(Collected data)
- - - - -
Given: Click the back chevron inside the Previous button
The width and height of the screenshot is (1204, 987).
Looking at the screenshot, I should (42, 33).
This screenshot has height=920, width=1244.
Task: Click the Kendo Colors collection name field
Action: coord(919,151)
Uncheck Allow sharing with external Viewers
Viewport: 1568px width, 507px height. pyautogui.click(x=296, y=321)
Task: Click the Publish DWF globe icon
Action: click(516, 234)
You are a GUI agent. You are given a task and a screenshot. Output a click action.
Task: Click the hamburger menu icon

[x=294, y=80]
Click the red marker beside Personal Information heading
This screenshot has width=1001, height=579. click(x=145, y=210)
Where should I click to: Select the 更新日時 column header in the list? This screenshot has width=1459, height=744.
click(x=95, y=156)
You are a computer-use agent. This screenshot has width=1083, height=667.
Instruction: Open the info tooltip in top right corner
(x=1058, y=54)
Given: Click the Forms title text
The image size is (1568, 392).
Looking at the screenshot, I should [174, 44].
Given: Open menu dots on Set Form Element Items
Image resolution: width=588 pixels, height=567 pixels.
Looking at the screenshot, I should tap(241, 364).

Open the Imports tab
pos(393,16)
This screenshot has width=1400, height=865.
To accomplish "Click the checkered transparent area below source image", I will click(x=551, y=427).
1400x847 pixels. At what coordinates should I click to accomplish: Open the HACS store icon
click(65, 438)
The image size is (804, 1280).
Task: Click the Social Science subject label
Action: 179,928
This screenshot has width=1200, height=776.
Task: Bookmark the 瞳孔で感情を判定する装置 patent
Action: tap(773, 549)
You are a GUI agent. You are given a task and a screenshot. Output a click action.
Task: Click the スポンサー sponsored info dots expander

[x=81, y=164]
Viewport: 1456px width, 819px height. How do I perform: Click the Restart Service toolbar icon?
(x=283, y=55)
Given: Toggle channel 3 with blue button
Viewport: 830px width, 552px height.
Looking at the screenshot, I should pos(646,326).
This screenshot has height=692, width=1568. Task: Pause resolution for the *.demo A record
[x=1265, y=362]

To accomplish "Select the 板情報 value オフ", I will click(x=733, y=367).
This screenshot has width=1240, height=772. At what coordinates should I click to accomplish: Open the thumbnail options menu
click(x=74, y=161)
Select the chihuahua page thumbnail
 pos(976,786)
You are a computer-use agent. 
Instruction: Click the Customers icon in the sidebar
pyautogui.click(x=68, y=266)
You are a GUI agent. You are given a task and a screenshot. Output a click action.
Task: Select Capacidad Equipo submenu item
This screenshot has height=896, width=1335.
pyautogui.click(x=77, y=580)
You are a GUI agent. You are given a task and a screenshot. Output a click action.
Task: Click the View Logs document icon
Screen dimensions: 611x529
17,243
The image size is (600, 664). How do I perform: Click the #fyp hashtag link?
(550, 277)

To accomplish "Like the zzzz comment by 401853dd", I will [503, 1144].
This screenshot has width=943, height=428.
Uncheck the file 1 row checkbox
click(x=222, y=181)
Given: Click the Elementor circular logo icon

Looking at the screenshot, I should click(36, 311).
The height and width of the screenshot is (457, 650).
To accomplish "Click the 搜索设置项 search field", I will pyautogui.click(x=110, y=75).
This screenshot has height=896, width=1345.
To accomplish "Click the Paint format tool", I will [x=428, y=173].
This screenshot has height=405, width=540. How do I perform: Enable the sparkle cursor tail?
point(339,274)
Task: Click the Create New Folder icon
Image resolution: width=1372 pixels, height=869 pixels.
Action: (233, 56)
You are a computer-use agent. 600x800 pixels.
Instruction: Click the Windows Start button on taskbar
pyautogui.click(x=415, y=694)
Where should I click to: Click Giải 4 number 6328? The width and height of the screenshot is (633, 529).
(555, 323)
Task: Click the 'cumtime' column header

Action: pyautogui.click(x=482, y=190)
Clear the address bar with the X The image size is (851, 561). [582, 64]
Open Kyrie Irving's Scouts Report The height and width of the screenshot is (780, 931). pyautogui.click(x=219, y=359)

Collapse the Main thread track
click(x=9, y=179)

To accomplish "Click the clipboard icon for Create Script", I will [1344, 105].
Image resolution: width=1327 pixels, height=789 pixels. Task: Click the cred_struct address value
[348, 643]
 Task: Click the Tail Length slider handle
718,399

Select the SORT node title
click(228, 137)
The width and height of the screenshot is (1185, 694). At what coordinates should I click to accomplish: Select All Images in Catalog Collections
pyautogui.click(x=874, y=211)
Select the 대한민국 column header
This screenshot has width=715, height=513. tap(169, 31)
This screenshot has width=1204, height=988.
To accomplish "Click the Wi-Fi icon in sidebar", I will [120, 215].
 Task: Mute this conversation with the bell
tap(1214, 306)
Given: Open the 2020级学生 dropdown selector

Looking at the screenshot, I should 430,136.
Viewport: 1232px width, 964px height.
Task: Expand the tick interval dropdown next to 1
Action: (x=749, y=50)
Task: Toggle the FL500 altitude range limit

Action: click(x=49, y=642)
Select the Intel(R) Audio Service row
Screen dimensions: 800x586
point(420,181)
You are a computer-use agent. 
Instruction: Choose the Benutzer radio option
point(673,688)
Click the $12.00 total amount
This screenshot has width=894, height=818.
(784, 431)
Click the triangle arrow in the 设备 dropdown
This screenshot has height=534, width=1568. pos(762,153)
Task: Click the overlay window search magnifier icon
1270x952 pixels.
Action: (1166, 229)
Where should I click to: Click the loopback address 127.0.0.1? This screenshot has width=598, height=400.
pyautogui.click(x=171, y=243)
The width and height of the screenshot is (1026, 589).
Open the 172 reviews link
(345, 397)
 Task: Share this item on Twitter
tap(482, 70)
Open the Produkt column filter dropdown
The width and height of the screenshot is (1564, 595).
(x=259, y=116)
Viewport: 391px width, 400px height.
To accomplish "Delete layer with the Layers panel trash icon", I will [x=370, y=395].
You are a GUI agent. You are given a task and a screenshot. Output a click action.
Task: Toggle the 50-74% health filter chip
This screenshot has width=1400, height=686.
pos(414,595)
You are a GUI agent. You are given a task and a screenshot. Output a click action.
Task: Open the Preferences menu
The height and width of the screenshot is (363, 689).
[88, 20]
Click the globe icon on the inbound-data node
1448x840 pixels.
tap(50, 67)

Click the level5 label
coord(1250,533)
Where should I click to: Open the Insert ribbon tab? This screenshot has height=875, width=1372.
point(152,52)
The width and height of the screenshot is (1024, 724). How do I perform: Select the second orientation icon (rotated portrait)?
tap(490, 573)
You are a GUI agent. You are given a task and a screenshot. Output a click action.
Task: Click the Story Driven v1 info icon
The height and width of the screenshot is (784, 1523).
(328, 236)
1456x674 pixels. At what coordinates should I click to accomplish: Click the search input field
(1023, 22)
- - - - -
Give everything in the entries from the line containing "Where should I click to: Click Giải" down to the line containing "Clear the address", both included, as a JSON list of strings with one string per line. Leave out any blank lines.

[
  "Where should I click to: Click Giải 4 number 6328? The width and height of the screenshot is (633, 529).",
  "(555, 323)",
  "Task: Click the 'cumtime' column header",
  "Action: pyautogui.click(x=482, y=190)",
  "Clear the address bar with the X The image size is (851, 561). [582, 64]"
]